A Moka is two-chambered stovetop espresso pot that uses steam pressure to force water through a strainer containing finely ground coffee. Italian-made, you’ll find one of these pots sitting on most Italian stovetops as they are both inexpensive and easy to use whilst producing a great full-bodied coffee.
When it comes to the grind, you want something fairly fine (as pictured). The hot water boils through the pressed coffee fairly quickly so you need a finer grind to ensure you get a good extraction. It’s important not to go too fine however as otherwise you’ll find you end up with grinds in your cup.
You’ll need enough coffee to fill the filter basket, which is approximately 17g for a 4-cup moka pot.
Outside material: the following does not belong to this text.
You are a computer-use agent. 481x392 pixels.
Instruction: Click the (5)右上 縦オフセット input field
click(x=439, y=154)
Although your moka pot is going onto the stovetop, it’s a good idea to heat your water first. This helps to avoid the moka pot getting too hot and essentially cooking the coffee, which can then impart a metallic taste into your brew.
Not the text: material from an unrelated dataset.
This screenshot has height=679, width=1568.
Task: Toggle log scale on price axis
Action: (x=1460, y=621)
Add your heated water to the lower chamber up to where you see the line and then insert your filter basket. If there’s no line to show fill level an easy way to test if you’ve got it right is to insert the empty filter basket and make sure that once in place, no water seeps up through the strainer.
Next add you coffee, levelling off the surface and brushing away any loose grounds so that none get into the thread and affect the seal with the top chamber. Don’t pack it down as this could potentially result in too much pressure. Screw the top and bottom together so that they are sealed well but not overly tight. You need to ensure there is a perfect seal otherwise when the water begins to boil it will spew out the sides.
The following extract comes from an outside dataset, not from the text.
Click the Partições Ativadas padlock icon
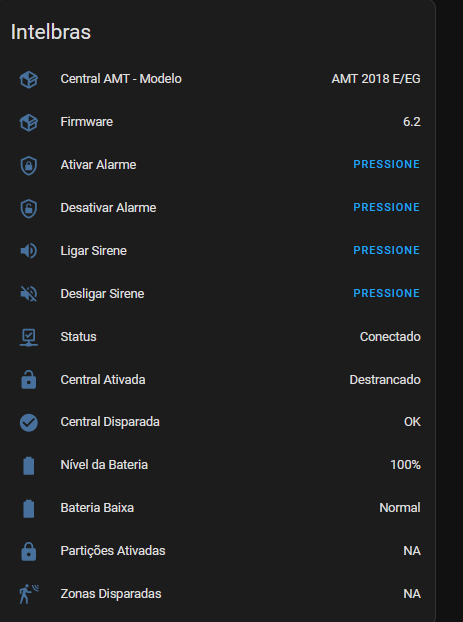Viewport: 463px width, 622px height. pos(29,551)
Place the pot over a low flame or low heat making sure the handle of pot is not subjected to any heat. A low heat is important as in order to extract the full flavour of the espresso you will want the heat to warm it slowly.
Remove the pot from the heat as soon as the coffee starts to gurgle, before it starts to rise and bubble. That way you’ll be sure to extract only the best parts of the coffee. Once the coffee stops bubbling out you can then pour it into cups, adding sugar or diluting with a bit of hot water depending on your preference.
It’s not hard to learn how to make coffee using a moka pot and as with any brewing method, part of the enjoyment of coffee is actually making it.